Ms. Rice stopped short of explaining how the U.S. might pressure Chinese hackers to stop stealing corporate information. She did say the U.S. would “continue to urge China to join us in promoting responsible norms of state behavior in cyberspace.”

The U.S. government has struggled to respond to the recent surge in cyberattacks against both companies and federal agencies. In recent months, the U.S. Office of Personnel Management disclosed that hackers had stolen more than 21 million security clearance investigation records from government files, and some top officials and U.S. lawmakers accused Chinese hackers of perpetrating the attack. The Chinese government denied involvement, but the episode has intensified pressure on Mr. Obama to act.

Chinese President Xi Jinping lands in the U.S. on Tuesday and will embark on a whirlwind of meetings. Here's a quick guide to Xi's itinerary.

Mr. Obama said last week that seeking to steal government records from another country is a common part of espionage, but the theft of corporate records is more serious.

Former Florida Gov. Jeb Bush, a Republican running for president, said at a debate last week that the U.S. “should use offensive tactics as it relates to cybersecurity, send a deterrent signal to China.” The White House so far has stopped short of publicly embracing this deterrent approach.

The U.S. and China have developed an increasingly complex relationship in cyberwar, as in other areas.
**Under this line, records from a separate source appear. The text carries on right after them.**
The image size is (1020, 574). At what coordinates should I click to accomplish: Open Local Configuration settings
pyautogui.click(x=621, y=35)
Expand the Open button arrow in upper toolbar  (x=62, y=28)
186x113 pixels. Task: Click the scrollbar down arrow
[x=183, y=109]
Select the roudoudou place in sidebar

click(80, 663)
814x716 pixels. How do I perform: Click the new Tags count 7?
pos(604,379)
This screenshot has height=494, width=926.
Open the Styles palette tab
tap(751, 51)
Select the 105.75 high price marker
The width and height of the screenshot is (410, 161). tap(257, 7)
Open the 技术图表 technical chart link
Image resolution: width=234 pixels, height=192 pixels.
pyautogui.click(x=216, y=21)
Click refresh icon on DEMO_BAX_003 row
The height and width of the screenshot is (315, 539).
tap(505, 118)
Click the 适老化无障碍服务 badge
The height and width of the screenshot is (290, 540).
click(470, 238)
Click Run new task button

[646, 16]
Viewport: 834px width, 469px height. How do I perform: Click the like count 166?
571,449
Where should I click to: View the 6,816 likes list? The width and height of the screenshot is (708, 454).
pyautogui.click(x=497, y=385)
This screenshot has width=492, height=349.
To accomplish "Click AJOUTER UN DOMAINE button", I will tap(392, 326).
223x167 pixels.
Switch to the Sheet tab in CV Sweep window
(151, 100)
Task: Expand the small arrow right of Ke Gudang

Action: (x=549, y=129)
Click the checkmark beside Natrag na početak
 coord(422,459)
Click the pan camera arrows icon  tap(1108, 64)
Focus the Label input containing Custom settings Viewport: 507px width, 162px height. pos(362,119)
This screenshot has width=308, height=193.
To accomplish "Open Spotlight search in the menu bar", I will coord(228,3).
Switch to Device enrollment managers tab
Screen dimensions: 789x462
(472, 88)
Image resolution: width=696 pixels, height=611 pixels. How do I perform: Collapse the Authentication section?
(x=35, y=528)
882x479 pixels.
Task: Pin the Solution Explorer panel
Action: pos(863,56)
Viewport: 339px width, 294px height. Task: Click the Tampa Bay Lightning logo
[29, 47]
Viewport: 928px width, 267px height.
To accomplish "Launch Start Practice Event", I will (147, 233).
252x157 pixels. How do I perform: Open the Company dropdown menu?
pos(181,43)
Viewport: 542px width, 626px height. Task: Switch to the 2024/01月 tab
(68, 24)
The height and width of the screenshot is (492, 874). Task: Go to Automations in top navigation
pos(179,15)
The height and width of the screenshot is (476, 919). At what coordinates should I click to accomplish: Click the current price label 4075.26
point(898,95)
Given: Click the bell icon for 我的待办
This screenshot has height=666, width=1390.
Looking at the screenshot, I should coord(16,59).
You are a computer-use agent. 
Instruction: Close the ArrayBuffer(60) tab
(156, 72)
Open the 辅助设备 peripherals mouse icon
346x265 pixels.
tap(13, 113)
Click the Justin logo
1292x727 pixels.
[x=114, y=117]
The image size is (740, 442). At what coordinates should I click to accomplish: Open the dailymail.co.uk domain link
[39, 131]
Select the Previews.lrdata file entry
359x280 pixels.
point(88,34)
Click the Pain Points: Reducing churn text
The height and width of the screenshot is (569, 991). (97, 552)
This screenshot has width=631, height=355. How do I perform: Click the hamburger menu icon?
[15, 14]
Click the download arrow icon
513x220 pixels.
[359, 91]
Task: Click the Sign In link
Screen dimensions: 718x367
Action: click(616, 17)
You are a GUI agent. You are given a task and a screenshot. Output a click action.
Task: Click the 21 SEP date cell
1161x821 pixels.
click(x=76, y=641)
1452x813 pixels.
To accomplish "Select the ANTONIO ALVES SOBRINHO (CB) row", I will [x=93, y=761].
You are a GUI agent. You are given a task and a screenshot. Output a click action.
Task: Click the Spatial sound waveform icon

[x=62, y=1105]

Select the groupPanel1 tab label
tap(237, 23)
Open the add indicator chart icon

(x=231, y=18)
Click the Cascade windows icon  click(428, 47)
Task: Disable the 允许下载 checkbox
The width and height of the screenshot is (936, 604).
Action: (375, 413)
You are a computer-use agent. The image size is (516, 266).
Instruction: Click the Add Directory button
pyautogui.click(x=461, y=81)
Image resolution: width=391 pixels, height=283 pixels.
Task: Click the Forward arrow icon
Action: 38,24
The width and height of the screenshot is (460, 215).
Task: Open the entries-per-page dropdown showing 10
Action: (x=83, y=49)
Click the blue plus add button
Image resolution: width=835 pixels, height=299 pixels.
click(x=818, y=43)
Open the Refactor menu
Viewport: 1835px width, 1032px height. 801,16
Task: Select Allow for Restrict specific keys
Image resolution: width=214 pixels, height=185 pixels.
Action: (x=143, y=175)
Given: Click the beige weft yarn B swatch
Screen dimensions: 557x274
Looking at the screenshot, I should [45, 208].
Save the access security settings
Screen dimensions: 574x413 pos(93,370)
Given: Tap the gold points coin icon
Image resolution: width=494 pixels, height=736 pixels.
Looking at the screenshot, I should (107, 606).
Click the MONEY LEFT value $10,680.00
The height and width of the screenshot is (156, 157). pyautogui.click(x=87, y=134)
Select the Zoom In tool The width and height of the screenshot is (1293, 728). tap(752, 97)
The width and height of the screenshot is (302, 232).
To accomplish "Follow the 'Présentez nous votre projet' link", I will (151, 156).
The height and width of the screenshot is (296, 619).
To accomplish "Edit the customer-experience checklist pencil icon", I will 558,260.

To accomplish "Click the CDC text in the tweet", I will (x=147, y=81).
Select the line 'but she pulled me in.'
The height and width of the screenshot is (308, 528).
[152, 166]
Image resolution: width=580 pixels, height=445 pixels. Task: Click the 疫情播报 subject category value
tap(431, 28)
As two of the world’s largest economic and military powers, their interests are often intertwined, but they have been at odds of late on everything from China’s currency control to its sovereignty claims in the South China Sea.

On the other hand, the two countries reached an agreement last year on climate change that requires both sides to cut greenhouse emissions significantly over the next two decades.

Ms. Rice said that when it comes to human rights, U.S. officials would continue to argue that Chinese leaders should stop detaining activists, blocking access to certain websites, and imposing limits on religious practices. But these complaints aren’t new, and so far haven’t resulted in major changes.

Ms. Rice also responded to criticism, notably from Republican GOP presidential candidates, that Mr. Obama should not be hosting Mr. Xi in the first place, given the array of disputes between the two countries.

“President Obama needs to cancel the state visit,“ Republican Wisconsin Gov. Scott Walker said last month. ”There’s serious work to be done rather than pomp and circumstance. We need to see some backbone from President Obama on U.S.-China relations.”

Mr. Rice rejected that approach Monday.

“That is a dangerous and shortsighted view,” she said. “If we sought to punish China by canceling meetings or refusing to engage them, we would only be punishing ourselves. It is determined, constant engagement that allowed us to reach a climate agreement while overcoming long-standing trade disputes.”